Dash helps Bash users relive the bad old days

Just as you thought the old shell wars of the 1980s and 1990s were over, just as you thought Bash was the only shell left standing, along comes a stupid idea.

I've talked before about the trials and tribulations of installation, and how there are two schools of thought when it comes to dependencies; that there's the "I'm the admin and I should be able to install whatever implementations/versions of prerequisites I please and force their use system-wide" view and the "I'm the developer, and if I want the thing to Just Work (and avoid a lifetime of handling support calls) I need to explicitly ensure and directly refer to my own dependencies". So in the case of a JVM, the first guy thinks "I should be able to run your application with whatever JVM I choose" and the second guy thinks "I'm going to ensure I run on the JVM I've tested".

They're both right in their own way, but in the real world we can't satisfy them both.

Me? I started off as the first guy (even a developer starts off as a user, after all) and only later learned that my sympathies were misplaced, and both the developer and the user is better off when things Just Work, and it's simply too hard to do that if you leave yourself completely at the user's mercy.

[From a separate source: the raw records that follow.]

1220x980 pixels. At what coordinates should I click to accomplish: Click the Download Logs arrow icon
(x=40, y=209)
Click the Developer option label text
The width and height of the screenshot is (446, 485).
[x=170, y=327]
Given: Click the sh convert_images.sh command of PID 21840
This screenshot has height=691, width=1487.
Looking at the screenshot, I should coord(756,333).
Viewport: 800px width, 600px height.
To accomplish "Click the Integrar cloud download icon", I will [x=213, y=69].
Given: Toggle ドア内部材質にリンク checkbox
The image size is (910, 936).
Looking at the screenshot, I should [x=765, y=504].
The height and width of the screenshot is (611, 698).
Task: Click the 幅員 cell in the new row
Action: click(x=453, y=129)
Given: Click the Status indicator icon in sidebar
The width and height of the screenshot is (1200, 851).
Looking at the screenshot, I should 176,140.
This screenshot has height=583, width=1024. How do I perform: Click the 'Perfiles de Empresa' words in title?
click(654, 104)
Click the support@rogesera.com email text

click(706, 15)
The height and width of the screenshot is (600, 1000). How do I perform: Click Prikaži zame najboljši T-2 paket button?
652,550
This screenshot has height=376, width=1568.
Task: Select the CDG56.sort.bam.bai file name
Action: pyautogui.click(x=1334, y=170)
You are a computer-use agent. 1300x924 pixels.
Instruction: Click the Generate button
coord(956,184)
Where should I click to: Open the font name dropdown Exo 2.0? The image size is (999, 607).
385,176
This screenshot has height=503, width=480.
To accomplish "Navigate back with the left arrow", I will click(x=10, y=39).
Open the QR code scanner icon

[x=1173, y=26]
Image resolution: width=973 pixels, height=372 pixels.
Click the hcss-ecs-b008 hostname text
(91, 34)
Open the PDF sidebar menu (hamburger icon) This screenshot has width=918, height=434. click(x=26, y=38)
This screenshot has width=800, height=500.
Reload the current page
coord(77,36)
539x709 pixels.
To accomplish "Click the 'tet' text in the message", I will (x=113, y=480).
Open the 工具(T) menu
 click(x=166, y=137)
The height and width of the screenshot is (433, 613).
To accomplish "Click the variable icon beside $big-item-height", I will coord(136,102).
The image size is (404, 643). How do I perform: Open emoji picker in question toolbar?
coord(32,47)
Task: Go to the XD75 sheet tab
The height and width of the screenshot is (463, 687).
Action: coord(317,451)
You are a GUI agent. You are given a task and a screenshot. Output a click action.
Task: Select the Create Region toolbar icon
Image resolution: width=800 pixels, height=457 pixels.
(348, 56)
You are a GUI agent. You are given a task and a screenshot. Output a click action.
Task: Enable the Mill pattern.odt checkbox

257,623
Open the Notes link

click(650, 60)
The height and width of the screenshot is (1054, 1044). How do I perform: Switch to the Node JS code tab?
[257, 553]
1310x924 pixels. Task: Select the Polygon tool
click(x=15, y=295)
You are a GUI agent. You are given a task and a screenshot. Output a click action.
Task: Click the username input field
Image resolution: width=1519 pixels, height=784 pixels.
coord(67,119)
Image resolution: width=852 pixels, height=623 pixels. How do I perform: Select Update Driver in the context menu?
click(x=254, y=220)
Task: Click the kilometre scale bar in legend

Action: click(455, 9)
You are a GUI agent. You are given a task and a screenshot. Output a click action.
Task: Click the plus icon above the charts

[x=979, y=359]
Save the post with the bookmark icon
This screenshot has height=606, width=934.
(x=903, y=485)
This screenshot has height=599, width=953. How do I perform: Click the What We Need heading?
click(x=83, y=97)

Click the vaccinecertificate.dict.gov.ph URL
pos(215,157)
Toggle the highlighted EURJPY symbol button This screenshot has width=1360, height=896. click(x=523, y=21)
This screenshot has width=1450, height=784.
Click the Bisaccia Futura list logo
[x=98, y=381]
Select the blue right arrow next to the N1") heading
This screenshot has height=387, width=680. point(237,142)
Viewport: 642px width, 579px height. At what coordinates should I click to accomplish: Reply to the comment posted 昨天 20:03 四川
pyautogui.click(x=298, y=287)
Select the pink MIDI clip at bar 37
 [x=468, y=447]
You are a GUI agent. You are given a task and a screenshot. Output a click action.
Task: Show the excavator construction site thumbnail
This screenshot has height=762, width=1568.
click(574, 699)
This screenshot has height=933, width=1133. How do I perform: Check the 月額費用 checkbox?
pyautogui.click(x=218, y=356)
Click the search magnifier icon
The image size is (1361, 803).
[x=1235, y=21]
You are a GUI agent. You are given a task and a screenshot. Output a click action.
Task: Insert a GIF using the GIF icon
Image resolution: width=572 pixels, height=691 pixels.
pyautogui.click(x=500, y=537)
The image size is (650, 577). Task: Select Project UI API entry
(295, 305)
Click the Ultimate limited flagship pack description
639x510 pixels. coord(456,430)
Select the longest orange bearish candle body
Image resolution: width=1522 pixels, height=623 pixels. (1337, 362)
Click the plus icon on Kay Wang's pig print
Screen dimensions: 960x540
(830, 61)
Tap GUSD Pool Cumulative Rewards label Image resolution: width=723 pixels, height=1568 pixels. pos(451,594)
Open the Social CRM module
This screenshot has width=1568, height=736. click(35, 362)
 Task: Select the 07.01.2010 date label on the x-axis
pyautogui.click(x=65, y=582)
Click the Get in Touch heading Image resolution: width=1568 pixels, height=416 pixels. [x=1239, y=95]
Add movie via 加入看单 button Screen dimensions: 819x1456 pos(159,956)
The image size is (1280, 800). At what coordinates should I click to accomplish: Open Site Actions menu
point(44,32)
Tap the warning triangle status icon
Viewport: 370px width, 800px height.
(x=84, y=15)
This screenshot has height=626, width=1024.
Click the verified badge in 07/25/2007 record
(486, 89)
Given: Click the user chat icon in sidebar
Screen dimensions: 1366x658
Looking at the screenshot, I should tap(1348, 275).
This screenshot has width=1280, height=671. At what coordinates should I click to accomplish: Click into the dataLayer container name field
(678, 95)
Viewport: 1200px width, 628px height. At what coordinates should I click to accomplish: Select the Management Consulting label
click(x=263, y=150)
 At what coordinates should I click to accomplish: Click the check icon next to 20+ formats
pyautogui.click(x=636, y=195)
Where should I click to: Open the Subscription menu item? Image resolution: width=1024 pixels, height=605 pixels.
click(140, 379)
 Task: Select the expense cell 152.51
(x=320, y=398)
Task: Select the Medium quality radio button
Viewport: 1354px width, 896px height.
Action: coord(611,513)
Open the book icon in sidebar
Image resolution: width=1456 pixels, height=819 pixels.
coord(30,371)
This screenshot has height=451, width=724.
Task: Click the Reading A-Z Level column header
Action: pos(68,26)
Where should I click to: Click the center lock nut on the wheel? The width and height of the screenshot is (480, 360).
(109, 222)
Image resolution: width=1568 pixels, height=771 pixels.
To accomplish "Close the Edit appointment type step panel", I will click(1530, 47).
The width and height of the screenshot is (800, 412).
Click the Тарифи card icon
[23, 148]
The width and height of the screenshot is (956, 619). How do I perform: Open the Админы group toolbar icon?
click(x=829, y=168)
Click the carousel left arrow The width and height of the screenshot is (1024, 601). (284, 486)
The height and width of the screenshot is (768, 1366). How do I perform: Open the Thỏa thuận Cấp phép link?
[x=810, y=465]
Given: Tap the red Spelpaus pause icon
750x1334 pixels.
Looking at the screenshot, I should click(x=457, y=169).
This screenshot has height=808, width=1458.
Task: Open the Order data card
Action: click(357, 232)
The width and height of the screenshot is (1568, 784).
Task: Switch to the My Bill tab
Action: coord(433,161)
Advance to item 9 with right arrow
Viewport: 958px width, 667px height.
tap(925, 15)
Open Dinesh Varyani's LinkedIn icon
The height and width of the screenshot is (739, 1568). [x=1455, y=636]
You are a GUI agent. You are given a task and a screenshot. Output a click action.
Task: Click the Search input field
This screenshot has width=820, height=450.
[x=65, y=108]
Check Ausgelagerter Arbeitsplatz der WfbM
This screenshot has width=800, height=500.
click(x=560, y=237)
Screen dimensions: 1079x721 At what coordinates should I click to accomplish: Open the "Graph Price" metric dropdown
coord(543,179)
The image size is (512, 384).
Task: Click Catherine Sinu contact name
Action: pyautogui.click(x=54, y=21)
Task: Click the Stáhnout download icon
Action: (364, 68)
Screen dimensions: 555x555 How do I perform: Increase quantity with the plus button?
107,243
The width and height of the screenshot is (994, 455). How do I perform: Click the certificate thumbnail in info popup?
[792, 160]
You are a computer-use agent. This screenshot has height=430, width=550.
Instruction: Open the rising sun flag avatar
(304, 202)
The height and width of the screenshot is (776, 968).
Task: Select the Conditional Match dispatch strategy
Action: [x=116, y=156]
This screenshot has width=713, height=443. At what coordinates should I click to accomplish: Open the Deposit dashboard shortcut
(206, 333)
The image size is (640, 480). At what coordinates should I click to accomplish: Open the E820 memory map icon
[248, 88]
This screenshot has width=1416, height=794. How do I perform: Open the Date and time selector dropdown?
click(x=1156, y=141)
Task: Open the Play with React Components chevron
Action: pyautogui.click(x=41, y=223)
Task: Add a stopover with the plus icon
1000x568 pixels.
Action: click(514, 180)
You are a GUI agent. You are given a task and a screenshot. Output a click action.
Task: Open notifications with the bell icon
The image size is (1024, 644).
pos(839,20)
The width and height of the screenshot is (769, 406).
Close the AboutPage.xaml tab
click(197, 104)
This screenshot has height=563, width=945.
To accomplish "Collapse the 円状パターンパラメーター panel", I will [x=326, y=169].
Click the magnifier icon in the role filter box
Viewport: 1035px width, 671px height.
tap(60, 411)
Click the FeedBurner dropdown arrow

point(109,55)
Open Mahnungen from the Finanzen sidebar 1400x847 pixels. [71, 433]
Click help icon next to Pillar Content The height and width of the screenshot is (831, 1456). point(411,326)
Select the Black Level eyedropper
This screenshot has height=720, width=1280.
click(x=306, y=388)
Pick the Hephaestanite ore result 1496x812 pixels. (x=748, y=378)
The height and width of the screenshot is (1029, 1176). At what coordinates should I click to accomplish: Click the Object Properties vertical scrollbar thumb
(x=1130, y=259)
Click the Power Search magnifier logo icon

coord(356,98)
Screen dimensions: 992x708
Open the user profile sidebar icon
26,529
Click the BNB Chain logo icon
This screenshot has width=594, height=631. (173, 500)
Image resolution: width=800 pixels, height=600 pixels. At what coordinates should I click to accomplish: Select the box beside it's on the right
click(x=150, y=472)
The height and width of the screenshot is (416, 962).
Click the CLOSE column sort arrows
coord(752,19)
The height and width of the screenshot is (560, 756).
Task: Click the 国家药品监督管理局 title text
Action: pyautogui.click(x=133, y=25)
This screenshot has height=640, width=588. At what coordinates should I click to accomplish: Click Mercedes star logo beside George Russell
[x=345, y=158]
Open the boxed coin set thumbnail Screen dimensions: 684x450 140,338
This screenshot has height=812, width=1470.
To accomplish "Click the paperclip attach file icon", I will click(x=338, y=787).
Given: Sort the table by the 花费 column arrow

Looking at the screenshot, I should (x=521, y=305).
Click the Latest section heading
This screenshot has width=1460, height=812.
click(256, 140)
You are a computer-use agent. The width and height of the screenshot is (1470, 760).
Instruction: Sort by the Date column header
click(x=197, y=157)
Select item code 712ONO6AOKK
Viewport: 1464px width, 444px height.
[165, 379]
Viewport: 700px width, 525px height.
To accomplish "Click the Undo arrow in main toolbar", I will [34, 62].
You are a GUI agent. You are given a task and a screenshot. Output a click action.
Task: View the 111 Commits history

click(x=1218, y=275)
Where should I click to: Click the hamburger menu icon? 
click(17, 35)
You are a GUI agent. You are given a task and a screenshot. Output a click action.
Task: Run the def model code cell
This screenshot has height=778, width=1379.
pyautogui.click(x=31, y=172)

There's a reason why Linux distributions with good packaging systems are the Linux mainstream (and why such a Linux system is a much more comfortable place to be than any other Unix, including Mac OS). Something like Debian packages are the best compromise between the two somewhat-conflicting interests of administrator/user and developer. (I'm ignoring the conflicting interests of administrators and users because I think they mainly play out in the commercial Unixes and Windows. No-one gets a Linux box to be locked down and locked in, and no-one wanting to lock you down and lock you in gives you a Linux box.)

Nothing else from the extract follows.